HaveF / feedparser

Automatically exported from code.google.com/p/feedparser
Other
0 stars 0 forks source link

Accept header causing an infinite HTTP 302 loop #319

Closed GoogleCodeExporter closed 9 years ago

GoogleCodeExporter commented 9 years ago
What steps will reproduce the problem?
1. Parse this feed directly 
url = 'http://feeds.soundcloud.com/users/2864591-tnwdaily/tracks'
feed = feedparser.parse(url)
Result:  feed is an empty library with the bozo bit flipped.

2. Download the feed to a string then parse again
req = urllib2.Request(url)
response = urllib2.urlopen(req)
sfeed = response.read()
feed2 = feedparser.parse(sfeed)

What is the expected output? What do you see instead?
Expected output:  feed is an empty library with the bozo bit flipped.
Actual output:  feed is parsed perfectly with no issue.

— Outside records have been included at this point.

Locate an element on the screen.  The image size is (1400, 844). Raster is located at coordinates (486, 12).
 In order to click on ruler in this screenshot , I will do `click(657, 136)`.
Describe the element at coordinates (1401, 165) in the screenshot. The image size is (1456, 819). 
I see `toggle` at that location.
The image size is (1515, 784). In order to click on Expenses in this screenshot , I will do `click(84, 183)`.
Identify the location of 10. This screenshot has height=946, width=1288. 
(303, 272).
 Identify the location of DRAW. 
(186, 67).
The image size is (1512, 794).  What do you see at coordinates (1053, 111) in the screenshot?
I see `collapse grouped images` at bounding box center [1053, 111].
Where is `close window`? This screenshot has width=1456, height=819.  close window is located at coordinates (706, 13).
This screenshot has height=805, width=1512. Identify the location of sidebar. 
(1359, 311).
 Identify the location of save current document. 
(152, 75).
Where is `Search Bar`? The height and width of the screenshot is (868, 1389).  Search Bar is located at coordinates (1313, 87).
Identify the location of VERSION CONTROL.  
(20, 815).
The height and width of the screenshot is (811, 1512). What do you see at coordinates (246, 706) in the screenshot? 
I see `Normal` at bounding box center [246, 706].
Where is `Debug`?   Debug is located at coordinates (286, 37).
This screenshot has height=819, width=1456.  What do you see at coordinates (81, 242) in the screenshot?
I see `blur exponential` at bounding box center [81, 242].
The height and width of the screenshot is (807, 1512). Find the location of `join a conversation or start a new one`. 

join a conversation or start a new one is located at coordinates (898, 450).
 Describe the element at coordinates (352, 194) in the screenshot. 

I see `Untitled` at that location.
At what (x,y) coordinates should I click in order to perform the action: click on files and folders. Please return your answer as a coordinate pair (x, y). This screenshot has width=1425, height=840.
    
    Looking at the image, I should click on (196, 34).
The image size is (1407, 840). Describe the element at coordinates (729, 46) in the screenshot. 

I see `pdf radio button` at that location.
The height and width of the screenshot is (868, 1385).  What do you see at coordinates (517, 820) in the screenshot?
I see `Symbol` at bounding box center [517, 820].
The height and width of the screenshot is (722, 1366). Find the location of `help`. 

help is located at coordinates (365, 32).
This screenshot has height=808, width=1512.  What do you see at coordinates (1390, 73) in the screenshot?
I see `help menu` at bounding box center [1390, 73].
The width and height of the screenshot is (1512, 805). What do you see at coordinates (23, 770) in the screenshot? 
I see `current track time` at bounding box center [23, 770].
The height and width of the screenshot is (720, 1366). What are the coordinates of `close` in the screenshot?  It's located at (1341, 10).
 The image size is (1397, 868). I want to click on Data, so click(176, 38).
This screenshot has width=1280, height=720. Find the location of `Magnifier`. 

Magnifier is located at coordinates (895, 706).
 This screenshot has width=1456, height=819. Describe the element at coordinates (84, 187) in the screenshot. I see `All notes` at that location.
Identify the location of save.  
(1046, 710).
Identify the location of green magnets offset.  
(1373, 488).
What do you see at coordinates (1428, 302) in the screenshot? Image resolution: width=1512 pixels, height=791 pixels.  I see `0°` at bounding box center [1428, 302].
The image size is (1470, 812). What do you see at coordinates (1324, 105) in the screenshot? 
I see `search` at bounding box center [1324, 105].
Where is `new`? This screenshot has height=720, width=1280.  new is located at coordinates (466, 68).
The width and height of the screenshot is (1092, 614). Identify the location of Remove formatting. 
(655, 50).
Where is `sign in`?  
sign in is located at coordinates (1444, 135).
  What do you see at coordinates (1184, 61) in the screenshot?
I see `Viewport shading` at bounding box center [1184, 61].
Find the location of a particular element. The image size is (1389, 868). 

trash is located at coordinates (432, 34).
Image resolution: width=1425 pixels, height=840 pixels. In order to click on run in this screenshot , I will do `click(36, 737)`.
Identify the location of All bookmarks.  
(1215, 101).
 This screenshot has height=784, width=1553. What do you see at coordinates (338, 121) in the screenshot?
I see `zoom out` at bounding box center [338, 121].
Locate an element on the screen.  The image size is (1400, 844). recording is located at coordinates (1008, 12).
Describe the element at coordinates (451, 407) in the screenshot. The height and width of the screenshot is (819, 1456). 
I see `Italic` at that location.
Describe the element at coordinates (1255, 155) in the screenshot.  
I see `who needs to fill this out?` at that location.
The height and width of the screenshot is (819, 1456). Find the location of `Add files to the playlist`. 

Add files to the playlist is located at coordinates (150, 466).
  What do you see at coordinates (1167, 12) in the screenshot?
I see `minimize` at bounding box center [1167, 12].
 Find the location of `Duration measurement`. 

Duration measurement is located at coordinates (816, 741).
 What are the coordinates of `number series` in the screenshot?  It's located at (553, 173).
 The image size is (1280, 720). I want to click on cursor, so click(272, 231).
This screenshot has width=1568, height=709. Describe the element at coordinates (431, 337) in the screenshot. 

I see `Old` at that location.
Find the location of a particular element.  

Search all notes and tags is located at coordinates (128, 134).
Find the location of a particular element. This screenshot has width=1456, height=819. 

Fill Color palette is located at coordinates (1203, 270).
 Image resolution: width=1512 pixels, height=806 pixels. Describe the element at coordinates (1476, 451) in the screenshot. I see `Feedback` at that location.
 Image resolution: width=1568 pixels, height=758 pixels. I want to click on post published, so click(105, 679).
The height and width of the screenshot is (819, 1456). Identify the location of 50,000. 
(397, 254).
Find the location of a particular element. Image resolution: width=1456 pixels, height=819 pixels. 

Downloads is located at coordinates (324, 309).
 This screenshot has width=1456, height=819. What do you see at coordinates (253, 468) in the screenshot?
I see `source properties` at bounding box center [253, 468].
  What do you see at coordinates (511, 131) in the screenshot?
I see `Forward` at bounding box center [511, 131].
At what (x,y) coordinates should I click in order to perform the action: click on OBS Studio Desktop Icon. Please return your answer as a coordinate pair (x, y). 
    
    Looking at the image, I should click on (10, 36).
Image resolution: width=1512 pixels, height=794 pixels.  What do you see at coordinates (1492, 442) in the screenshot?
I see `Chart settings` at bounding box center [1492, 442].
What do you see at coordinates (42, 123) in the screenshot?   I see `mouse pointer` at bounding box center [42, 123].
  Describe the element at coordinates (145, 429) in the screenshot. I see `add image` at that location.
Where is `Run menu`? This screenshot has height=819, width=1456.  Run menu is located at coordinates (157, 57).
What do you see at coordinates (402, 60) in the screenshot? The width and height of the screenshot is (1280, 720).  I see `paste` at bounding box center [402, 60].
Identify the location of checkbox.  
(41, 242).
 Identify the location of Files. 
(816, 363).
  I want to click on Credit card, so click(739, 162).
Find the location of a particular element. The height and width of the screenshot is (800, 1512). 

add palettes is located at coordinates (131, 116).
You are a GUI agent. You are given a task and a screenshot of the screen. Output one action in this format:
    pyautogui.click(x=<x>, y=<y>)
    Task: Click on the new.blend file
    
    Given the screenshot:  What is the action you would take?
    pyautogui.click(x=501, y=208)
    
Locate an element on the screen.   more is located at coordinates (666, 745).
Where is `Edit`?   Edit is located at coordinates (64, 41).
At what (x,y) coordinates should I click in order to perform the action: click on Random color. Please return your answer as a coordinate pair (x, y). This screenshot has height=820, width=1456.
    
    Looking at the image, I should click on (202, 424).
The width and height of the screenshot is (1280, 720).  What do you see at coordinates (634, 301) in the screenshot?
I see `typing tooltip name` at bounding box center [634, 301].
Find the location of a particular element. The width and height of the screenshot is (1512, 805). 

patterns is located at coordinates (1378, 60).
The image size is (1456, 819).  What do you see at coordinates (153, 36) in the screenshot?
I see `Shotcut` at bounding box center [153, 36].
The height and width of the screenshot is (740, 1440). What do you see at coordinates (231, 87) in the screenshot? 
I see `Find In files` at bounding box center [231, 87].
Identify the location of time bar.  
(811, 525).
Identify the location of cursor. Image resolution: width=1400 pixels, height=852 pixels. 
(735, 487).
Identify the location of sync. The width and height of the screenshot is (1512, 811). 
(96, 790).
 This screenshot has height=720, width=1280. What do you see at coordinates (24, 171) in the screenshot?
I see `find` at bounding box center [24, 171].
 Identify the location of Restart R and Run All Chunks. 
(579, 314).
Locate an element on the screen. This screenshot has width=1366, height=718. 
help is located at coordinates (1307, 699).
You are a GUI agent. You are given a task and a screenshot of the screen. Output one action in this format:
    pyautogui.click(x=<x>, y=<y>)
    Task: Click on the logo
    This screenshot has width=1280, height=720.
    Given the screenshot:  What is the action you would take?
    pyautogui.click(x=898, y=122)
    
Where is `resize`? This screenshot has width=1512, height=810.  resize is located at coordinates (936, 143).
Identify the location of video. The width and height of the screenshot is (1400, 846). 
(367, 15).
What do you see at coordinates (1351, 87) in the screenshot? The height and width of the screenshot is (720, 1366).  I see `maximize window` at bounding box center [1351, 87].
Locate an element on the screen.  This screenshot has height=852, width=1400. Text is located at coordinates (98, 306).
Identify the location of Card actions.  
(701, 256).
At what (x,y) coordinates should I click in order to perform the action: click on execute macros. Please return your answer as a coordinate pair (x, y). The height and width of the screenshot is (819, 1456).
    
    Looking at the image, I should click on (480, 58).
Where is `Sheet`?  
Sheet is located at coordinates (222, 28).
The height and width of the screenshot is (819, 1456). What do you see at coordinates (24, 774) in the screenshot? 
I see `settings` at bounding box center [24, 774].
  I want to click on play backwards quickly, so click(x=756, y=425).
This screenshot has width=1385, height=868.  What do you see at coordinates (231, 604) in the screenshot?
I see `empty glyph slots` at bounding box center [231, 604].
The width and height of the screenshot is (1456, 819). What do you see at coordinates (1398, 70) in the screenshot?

Original issue reported on code.google.com by tpay...@bt-software.net on 6 Jan 2012 at 7:34

GoogleCodeExporter commented 9 years ago
I used wget to prod the server and discovered that it's the Accept header that 
the server is choking on. In particular, the server responds in an infinite 
loop of HTTP 302 responses. The Accept header that feedparser currently sends 
is:

application/atom+xml,application/rdf+xml,application/rss+xml,application/x-netcd
f,application/xml;q=0.9,text/xml;q=0.2,*/*;q=0.1

I don't understand the ramifications of this header, nor do I grok its syntax, 
so I'll have to dig into this a little deeper.

Original comment by kurtmckee on 10 Jan 2012 at 8:21

GoogleCodeExporter commented 9 years ago
After looking into the issue a little further I believe that feedparser is 
behaving just fine and that soundcloud.com is misconfigured. In particular, I 
found that if "application/atom+xml" is preferred over "application/rss+xml" 
their server issues an HTTP 302 redirect and enters an infinite loop. If 
"application/atom+xml" is preferred less than "application/rss+xml" -- or is 
not listed at all -- then their server responds as expected. This only occurs 
with the Atom mimetype, so apparently their server is looking for it 
specifically.

I've sent an email to SoundCloud's support team to notify them of the problem. 
To mitigate the problem on your side I recommend customizing the Accept header 
by changing the global variable `feedparser.ACCEPT_HEADER`. You can remove 
"application/atom+xml," at the beginning of the string if you're dealing with 
soundcloud.com.

If you want to contact SoundCloud, the email page I found was at:

http://help.soundcloud.com/customer/portal/emails/new

Original comment by kurtmckee on 11 Jan 2012 at 9:18